Tuesday, June 07, 2005

The Division of the Waters (Part 2)

(This is excerpted from my The Everlasting Detective - a collection of unpublished essays)

One of the recent proposals for the abolition of mental prowess of children is to cease teaching long division. This fiendish torture has been discovered to be useless in adult life, and takes too much time to learn - time which (it is claimed) should be spent on acquiring problem-solving skills. Besides, almost everybody has a computer (or at least a calculator) now, and so the quotient is merely a keystroke or button-press away.

I have to challenge this proposal with all of my background and credentials in computer science. The reasons given are not true. As an adult, I have used long division in study and at work, when factoring polynomials, converting numbers on a computer, integrating by partial fractions, and in Galois Field Theory (an exotic branch of mathematics which underlies error-correcting codes used in compact disks).

A rather serious point, far from obvious to some, is the interesting fact that computers and calculators don't grow on trees. Some human has to know how to perform long division in order to give that ability to computers. Sure, long division is an easy program to write, and it is often taught in introductory programming courses. But there is a reason why it is easy: nearly everyone already knows how to do it, since it is one of the very first algorithms learned in school.

One learns how to perform long division in order to learn a technique, not to get answers to some arithmetic problems. In order to perform long division, a student needs to be able to multiply, compare, and subtract numbers. But the student must also acquire the more complex skill of following an algorithm - a series of steps to accomplish a solution. It is an excellent example of this abstract problem-solving method: the use of several simpler steps to perform a more complex task. This is a valuable lesson in learning how to perform long division, not counting the acquisition of the useful ability to divide.

The Ability to Divide

As is so often the case, a careful reading of the Gospel will show Christ performing all kinds of normal human activities - activities which are startling to see as one of the divine occupations.

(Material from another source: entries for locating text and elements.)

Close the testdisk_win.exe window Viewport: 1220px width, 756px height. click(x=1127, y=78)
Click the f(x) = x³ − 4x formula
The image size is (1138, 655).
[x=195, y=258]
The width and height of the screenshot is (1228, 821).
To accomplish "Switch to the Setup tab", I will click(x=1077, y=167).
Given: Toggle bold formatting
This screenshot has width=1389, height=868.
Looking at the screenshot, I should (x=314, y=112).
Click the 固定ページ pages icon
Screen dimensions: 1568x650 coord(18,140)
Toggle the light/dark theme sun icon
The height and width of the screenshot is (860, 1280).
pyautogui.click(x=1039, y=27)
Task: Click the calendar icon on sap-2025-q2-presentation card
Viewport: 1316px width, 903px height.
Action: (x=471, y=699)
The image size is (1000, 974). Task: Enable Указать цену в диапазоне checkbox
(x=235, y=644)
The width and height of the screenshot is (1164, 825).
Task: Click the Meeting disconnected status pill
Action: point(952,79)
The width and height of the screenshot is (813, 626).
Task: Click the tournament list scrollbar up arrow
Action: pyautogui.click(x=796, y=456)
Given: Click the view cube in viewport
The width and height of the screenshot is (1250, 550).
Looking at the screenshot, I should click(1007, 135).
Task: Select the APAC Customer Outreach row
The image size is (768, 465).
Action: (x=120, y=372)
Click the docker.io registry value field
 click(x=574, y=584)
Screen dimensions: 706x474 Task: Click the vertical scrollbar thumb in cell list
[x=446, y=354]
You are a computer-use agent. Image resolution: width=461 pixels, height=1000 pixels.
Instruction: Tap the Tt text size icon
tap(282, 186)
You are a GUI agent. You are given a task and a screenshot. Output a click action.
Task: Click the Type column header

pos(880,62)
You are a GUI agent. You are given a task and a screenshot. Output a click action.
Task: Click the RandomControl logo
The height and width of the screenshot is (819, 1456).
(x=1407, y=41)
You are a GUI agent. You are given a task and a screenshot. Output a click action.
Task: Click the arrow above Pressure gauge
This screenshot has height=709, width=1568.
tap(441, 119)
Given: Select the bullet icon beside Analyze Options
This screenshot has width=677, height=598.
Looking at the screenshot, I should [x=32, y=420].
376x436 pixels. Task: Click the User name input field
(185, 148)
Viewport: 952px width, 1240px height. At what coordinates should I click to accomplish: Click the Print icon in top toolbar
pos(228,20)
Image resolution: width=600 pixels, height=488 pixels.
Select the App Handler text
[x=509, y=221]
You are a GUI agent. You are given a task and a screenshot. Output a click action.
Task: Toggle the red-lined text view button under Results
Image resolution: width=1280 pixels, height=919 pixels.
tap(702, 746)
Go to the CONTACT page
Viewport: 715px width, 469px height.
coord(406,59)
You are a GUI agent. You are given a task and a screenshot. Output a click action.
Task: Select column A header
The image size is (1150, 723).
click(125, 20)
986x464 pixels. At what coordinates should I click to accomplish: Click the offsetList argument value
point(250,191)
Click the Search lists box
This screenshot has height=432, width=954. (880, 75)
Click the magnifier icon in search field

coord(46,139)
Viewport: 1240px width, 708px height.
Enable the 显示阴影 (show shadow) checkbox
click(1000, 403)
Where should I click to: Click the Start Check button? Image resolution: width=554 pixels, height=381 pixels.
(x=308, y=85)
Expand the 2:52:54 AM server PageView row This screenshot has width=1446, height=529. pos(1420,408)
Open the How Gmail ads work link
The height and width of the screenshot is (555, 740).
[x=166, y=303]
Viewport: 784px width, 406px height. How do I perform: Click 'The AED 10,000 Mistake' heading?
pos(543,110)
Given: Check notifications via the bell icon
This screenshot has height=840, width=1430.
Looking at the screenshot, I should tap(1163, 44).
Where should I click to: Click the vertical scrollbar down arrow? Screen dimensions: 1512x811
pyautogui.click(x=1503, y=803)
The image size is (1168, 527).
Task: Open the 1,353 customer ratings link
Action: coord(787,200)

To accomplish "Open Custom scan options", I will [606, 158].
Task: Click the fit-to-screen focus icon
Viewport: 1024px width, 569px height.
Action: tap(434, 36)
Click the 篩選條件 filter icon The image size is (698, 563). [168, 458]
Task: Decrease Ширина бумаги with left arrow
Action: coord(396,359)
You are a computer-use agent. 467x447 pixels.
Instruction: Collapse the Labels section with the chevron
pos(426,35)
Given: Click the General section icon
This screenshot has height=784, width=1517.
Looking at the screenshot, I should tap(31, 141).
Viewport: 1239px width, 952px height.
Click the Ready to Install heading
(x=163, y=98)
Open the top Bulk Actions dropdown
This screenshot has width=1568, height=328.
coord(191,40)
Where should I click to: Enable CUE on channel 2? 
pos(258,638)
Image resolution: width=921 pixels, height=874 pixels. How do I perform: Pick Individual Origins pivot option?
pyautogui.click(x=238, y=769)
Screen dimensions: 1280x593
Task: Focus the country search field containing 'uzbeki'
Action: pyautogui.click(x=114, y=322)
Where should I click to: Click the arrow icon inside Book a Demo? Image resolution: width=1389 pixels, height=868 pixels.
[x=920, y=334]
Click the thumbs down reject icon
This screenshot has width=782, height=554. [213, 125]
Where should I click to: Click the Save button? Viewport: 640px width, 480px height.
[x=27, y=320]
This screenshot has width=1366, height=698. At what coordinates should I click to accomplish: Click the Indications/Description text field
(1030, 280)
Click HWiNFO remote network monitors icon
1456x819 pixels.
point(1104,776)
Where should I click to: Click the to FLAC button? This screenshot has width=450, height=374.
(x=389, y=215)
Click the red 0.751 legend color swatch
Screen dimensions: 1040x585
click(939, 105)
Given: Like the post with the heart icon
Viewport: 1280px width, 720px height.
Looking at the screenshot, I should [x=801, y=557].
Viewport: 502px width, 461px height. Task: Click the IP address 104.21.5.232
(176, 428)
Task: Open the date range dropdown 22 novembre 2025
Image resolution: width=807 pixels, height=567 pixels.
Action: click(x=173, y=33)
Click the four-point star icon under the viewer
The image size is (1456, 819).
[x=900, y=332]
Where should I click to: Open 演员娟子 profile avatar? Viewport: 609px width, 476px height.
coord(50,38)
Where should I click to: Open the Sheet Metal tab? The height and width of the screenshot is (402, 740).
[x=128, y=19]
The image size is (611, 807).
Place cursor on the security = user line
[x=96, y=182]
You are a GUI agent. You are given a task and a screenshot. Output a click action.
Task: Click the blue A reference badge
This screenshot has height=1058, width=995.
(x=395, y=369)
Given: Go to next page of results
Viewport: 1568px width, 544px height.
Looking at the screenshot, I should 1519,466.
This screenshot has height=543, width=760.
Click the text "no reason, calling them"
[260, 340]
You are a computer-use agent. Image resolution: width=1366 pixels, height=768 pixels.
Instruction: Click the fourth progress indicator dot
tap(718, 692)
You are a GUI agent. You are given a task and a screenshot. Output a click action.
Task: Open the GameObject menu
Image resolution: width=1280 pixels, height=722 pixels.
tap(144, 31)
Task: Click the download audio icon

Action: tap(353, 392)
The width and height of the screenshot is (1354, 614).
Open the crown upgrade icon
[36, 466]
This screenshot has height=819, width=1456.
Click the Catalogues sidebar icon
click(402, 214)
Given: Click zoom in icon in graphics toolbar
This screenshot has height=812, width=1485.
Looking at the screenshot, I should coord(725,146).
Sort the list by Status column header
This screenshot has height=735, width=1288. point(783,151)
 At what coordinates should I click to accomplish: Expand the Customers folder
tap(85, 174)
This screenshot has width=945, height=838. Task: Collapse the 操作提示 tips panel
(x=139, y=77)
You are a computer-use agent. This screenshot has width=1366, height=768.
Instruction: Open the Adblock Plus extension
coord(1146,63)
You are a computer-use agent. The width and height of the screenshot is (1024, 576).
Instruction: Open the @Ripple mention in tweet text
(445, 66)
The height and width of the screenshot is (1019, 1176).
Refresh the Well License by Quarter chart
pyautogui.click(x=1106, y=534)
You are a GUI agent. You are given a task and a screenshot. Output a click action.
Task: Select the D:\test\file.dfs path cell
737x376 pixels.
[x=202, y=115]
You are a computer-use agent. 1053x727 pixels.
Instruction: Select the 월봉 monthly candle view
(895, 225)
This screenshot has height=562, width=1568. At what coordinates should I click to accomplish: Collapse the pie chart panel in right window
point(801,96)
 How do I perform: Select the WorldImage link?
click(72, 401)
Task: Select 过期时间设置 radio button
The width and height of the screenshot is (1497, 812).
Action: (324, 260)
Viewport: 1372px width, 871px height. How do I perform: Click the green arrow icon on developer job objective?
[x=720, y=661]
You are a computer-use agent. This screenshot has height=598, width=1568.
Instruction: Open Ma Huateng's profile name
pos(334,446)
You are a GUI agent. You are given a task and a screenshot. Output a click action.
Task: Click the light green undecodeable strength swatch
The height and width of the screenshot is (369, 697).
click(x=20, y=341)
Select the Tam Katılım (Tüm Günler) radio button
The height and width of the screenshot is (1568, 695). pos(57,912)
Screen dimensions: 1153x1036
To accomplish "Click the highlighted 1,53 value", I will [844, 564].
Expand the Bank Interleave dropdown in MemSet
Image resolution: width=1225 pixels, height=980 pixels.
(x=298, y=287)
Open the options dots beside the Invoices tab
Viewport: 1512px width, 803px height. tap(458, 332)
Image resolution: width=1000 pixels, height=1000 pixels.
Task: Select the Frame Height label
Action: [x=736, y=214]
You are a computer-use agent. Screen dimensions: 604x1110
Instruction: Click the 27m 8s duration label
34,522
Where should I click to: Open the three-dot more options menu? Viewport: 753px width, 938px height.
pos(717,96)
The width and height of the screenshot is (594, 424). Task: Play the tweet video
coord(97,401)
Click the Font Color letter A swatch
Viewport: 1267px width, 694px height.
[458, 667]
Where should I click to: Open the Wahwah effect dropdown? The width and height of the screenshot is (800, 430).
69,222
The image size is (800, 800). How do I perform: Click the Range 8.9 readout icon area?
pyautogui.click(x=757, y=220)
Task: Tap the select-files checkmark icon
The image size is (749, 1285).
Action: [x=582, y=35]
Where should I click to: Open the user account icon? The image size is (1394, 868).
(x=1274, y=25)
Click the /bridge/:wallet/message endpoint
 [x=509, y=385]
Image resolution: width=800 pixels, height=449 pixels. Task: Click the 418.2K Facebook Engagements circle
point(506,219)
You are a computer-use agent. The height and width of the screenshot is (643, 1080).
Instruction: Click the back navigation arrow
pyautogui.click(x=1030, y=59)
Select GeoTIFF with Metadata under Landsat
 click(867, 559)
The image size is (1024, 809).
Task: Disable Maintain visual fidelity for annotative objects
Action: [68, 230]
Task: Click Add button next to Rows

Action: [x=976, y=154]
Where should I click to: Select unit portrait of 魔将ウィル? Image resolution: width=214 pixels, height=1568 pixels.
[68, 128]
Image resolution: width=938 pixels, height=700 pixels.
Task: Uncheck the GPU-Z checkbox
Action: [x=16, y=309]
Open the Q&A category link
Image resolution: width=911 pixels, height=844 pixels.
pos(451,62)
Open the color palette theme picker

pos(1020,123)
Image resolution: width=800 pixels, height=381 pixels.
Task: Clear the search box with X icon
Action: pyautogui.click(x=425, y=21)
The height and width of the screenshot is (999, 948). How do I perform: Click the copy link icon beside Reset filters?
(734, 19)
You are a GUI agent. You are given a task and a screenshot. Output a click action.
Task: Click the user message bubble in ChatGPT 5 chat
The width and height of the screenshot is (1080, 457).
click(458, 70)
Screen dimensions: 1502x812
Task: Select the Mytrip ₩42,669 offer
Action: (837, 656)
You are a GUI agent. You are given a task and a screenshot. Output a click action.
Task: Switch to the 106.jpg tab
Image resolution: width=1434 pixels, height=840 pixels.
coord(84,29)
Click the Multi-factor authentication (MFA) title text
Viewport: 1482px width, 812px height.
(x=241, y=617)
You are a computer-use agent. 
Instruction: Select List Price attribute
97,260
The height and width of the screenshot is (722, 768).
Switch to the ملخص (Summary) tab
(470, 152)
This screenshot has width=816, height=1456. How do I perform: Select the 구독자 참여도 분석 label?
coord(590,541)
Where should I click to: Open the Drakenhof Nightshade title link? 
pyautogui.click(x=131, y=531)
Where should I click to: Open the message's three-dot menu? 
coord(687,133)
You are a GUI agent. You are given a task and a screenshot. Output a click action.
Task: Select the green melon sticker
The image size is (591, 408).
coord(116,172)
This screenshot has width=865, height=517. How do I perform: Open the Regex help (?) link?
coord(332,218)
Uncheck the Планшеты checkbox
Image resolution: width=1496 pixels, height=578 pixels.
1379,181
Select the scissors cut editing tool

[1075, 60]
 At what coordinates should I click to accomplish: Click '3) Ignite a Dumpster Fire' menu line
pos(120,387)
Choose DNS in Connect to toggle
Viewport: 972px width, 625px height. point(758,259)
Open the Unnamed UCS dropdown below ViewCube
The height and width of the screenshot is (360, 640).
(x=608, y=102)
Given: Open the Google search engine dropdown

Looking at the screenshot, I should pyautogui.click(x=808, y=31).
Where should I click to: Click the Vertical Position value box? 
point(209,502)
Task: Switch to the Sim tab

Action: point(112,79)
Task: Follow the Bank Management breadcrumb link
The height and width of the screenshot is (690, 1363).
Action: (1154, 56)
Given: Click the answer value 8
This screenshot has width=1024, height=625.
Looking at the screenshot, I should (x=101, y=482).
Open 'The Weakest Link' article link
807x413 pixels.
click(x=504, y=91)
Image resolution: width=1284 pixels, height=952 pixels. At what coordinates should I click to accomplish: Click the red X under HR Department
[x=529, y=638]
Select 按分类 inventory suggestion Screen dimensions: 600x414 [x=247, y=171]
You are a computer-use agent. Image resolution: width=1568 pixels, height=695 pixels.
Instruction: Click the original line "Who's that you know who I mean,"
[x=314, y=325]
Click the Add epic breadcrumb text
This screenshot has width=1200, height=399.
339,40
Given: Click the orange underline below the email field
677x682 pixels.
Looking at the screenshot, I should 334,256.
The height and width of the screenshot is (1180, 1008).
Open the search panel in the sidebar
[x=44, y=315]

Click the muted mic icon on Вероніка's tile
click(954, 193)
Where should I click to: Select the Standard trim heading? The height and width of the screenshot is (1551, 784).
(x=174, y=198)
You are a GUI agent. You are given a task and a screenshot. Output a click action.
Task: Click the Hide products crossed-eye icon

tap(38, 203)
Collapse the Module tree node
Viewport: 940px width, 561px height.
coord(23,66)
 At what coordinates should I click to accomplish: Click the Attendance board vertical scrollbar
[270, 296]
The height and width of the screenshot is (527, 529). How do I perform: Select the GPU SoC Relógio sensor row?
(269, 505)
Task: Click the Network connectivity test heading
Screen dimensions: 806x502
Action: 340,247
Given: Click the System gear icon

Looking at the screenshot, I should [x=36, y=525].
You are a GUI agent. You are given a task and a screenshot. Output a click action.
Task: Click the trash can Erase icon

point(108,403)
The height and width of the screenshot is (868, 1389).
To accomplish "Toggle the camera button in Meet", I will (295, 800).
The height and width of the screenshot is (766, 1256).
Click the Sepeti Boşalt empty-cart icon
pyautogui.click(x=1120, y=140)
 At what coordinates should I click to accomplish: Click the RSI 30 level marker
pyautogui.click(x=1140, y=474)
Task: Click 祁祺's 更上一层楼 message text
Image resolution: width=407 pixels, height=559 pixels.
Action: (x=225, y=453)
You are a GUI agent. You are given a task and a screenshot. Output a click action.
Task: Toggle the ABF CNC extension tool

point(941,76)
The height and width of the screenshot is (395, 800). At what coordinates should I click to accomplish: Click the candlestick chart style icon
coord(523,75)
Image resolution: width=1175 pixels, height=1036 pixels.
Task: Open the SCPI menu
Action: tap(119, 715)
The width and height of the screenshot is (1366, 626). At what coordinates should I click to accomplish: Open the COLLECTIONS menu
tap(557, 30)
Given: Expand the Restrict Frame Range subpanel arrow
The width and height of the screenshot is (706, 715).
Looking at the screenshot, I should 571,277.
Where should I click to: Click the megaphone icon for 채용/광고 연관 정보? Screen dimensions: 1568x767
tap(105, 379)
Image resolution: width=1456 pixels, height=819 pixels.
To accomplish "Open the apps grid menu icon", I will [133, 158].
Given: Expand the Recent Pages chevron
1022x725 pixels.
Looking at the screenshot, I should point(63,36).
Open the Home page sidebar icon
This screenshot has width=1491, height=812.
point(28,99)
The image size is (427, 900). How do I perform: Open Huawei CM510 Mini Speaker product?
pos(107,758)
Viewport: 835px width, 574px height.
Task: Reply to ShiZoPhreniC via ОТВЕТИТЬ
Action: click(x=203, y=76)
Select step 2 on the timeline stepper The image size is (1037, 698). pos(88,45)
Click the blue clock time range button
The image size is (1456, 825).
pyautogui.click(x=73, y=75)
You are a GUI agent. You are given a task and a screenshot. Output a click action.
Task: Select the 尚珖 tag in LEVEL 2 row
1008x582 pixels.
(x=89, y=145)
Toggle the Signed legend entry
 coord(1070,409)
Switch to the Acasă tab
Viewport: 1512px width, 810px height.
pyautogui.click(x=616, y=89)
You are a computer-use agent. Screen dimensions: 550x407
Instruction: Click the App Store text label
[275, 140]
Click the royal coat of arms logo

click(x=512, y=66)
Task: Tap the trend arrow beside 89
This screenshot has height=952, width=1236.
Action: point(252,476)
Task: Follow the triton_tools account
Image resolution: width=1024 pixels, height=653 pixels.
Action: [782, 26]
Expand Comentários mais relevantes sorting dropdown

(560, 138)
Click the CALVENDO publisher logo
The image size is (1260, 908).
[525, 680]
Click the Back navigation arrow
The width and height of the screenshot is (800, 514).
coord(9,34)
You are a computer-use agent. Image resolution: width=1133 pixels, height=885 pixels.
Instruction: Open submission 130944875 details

But Christ, as Master of the Mathematicians, challenged the world: "Do you suppose that I am here to bring peace on earth? No, I tell you, but rather division." [Lk 12:51] That division is to be the last and final division, that of the "sheep" and "goats" foretold in Mt 25:33. Paradoxically, that division will also bring peace to the sheep, for, "they will never hunger or thirst again; neither the sun nor scorching wind will ever plague them, because the Lamb who is at the throne will be their shepherd and will lead them to springs of living water, and God will wipe away all tears from their eyes." [Rv 7:16-17, emphasis added] That "living water" is the One Who Divides, Jesus Himself.

"Divider" is not a term commonly applied to Our Lord, though quite apt, as we shall see. It is linked to the slashing, hacking verb bara - the verb used in Genesis for God's act of creation. [The Hebrew bara is discussed in S. L. Jaki's Genesis 1 Through the Ages 5,295] It is a fundamental element of the creed to state that God and creation are two separate things:
Christianity suddenly stepped in and offered a single answer... This answer was like the slash of a sword; it sundered; it did not in any sense sentimentally unite. Briefly, it divided God from the cosmos. That transcendence and distinctness of the deity which some Christians now want to remove from Christianity, was really the only reason why any one wanted to be a Christian.[GKC, Orthodoxy CW1:281]

There is a striking association here, an association between the act of division, the act of creation, and Jesus Christ. It is found within an everyday substance; a substance which is common, necessary, and unusual; a substance which is the divider of natural life and the symbol of the Divider of supernatural life. It is water.
(to be continued)

1 Comments:

At 18 June, 2005 09:48, Blogger Bob the Ape said...

Just found this post. Have you ever read Isaac Asimov's "The Feeling of Power"? It's a short story that puts an interesting spin on the issue of paper-and-pencil arithmetic vs. calculators.